- What to do
Give back exactly the lines of the entries below from the line with "Image resolution: width=1568 pixels, height=697" to the line with "Click the Member Types folder icon", inclusive, and only those.

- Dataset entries
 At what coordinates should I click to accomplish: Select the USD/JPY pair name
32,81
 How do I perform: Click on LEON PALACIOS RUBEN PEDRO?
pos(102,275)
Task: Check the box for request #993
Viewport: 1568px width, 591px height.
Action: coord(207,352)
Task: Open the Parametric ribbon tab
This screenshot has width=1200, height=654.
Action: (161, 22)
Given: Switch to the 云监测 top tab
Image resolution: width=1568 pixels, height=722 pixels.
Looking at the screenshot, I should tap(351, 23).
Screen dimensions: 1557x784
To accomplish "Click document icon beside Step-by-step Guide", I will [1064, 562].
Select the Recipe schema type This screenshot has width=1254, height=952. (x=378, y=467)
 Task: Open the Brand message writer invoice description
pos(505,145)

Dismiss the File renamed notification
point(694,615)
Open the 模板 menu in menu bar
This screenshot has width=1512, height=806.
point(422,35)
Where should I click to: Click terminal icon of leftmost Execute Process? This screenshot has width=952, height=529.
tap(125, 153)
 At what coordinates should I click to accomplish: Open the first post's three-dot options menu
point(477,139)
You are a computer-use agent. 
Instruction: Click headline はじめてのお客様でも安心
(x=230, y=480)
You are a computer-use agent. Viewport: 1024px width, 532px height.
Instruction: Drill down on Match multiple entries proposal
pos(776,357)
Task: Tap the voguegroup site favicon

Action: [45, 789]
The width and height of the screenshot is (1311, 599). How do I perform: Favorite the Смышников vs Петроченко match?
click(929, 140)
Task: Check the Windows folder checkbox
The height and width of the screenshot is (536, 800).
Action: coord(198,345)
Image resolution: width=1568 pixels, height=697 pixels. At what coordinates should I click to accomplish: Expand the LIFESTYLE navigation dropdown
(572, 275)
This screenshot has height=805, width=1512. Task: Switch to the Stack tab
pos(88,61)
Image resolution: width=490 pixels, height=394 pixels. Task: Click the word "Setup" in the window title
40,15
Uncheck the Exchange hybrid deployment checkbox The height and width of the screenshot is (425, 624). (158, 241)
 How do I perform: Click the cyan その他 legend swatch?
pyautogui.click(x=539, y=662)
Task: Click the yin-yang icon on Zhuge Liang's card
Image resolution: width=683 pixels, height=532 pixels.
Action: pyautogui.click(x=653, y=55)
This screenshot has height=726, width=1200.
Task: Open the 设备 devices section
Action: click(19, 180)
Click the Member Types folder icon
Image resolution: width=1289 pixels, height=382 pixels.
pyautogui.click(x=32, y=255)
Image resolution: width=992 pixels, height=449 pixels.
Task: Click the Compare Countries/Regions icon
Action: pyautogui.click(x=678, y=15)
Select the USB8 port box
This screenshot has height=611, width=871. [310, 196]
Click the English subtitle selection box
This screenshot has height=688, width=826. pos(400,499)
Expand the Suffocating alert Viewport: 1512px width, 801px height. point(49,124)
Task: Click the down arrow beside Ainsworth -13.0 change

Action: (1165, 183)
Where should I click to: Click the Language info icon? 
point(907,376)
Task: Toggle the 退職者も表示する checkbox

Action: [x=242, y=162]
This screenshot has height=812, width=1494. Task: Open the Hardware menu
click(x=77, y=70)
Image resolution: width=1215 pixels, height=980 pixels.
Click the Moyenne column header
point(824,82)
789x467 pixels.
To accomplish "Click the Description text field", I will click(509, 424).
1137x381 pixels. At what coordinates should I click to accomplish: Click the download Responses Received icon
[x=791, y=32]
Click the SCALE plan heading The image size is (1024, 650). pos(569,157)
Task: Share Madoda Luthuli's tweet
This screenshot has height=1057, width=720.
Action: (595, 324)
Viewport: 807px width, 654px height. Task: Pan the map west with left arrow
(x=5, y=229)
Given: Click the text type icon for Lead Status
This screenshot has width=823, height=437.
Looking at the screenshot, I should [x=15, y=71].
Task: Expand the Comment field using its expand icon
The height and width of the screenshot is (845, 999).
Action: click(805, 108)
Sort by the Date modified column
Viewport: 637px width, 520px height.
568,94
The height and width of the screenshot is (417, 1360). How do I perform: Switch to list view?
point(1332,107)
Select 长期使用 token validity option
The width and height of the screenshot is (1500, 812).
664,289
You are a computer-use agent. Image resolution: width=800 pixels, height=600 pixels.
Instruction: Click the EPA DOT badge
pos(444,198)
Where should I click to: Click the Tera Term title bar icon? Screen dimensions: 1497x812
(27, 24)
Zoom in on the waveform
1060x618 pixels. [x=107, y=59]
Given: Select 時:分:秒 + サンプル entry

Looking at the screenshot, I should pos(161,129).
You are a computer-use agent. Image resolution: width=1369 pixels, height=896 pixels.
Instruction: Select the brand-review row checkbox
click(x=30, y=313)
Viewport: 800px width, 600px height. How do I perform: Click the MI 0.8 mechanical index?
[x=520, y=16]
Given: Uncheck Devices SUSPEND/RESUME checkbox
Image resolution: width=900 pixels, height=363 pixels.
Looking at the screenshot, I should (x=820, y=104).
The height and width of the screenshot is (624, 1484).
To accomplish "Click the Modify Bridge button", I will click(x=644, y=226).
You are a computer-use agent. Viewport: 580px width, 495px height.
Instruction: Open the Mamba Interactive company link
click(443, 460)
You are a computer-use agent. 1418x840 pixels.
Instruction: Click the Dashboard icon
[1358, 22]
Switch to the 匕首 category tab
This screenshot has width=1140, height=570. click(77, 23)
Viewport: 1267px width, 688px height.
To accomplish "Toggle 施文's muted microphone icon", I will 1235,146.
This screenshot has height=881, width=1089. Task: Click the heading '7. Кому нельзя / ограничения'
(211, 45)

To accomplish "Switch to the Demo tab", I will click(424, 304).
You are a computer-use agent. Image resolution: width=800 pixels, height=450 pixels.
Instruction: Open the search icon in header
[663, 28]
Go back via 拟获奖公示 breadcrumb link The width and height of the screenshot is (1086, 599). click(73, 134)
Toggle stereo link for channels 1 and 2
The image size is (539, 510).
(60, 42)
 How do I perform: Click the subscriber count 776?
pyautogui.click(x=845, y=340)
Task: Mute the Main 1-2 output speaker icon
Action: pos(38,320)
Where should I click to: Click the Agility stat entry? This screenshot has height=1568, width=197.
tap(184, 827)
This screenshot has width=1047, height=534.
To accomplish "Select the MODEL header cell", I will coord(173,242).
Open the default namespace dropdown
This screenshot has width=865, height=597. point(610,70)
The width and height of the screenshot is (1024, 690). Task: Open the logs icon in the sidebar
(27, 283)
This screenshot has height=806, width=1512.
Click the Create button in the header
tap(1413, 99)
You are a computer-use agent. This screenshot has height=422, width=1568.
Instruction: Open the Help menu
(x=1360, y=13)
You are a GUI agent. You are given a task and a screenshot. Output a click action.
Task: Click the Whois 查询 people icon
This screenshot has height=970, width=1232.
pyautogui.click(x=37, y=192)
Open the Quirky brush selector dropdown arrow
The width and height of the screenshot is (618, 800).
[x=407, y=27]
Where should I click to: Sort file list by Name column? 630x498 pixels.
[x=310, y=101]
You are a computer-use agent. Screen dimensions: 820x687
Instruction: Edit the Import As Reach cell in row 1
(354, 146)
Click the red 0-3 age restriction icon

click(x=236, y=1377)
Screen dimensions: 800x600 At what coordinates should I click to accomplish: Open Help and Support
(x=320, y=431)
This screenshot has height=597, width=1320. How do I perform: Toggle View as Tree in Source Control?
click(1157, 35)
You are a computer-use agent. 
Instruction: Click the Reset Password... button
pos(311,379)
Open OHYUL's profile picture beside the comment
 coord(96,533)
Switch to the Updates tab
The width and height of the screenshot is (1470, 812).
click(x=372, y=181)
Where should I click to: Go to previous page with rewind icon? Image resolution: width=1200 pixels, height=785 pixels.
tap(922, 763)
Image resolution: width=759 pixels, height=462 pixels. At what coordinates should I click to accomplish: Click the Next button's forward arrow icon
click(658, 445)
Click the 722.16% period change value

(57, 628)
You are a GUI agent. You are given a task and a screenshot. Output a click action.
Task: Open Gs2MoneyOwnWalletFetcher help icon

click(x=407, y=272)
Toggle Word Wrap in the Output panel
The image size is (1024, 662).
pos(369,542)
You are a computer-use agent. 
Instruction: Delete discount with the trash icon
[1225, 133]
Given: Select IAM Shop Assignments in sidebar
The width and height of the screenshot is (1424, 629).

- Your solution
Image resolution: width=1568 pixels, height=697 pixels. At what coordinates should I click to accomplish: Expand the LIFESTYLE navigation dropdown
(572, 275)
This screenshot has height=805, width=1512. Task: Switch to the Stack tab
pos(88,61)
Image resolution: width=490 pixels, height=394 pixels. Task: Click the word "Setup" in the window title
40,15
Uncheck the Exchange hybrid deployment checkbox The height and width of the screenshot is (425, 624). (158, 241)
 How do I perform: Click the cyan その他 legend swatch?
pyautogui.click(x=539, y=662)
Task: Click the yin-yang icon on Zhuge Liang's card
Image resolution: width=683 pixels, height=532 pixels.
Action: pyautogui.click(x=653, y=55)
This screenshot has height=726, width=1200.
Task: Open the 设备 devices section
Action: click(19, 180)
Click the Member Types folder icon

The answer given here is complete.